Taking a multivitamin may seem like a convenient way to meet our basic micronutrient needs but shouldn’t be viewed as a substitute for a healthy and balanced eating pattern. Micronutrients include vitamins and minerals that are essential for healthy growth, development, and well-being. According to Harvard Health Publishing, consuming less than optimal amounts of vitamins, minerals, and other compounds through our diet contributes to a number of major illnesses, including heart disease, type 2 diabetes, cancer, and osteoporosis. Interested in learning more about your daily micronutrient requirements and boosting your health? Try our four week micronutrient challenge!
A multivitamin can be helpful for those unable to meet their needs or fill in the nutrient gaps in the diet but unlike whole foods, the effectiveness of a multivitamin to improve health or prevent chronic conditions have been found to be inconclusive. Multivitamins do tend to be well tolerated and the potential benefits appear to outweigh the risks in the general population. That said, consider the below.

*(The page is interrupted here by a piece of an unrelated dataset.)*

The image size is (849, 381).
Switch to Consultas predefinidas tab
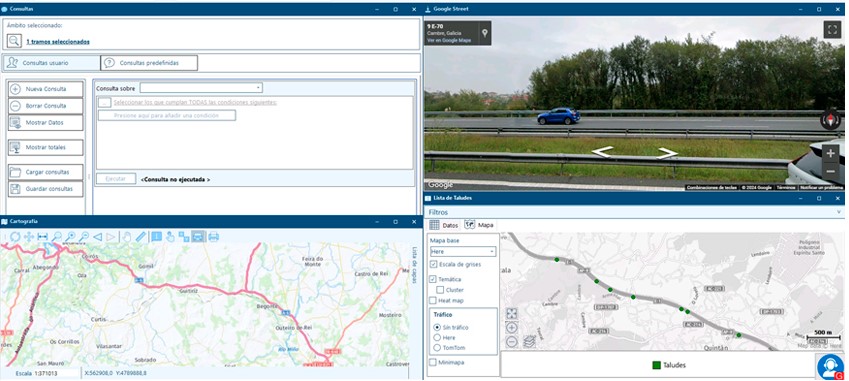tap(149, 63)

Who can benefit from a supplement?
Multivitamin supplements have been found to be beneficial in specific population such as those with compromised nutritional intake or dietary restrictions and limitations, pregnant women, young children, and frail older adults. According to Health Canada, many Canadians continue to fall short on getting the even the minimum amounts of vitamins and minerals to maintain good health, specifically iron, vitamin B12, vitamin C, folate, vitamin B6, zinc, with the highest inadequacies being vitamin A, vitamin D, magnesium and calcium. Taking a multivitamin that contains the recommended amounts of vitamins and minerals can fill these nutritional gaps but this isn’t the ideal strategy for meeting these needs.
Foods first, supplements second
No supplement will make up for a diet that is made-up of refined and processed foods. It is nearly impossible for a multivitamin to contain all of the health promoting phytonutrients that a whole foods diet can offer that are associated with decreased risk of disease. Nutrient-dense, whole foods such as fruits, vegetables, whole grains, legumes, nuts, and seeds are more than just isolated vitamins and minerals. They are complex and contain an array of vitamins, minerals, phytochemicals and fibre that appear to work together to protect against chronic disease. However despite our best efforts to follow a healthy eating pattern, periodic nutrient gaps can arise and this is when supplementation can be helpful, not to replace healthy eating but to complement our dietary pattern and act as a safety net to meet our needs.
What to look for in a multivitamin
Look for a multivitamin with a full range of vitamins and minerals that meet the RDA for your age. Consult with your healthcare professional to see if taking a supplement may be of benefit to you. See the reverse side for details on what to look for and how a diverse range of foods can meet these needs.
Not all vitamins are created equal
Avoid unnecessary additions and fillers in your multivitamin including, sugar (sucrose, lactose, maltose, fructose, glucose, dextrose, levulose, honey, corn syrup, molasses, fruit juice concentrates), artificial sweeteners, sugar alcohols, hydrogentated oils, BHT, BHA, artificial colourings (ie. red dye no. 33 and 40, FD&C Yellow 5 or Yellow 5/tartrazine). If you have allergies but sure to carefully read labels since some supplements will contain wheat, eggs, dairy, gelatin etc.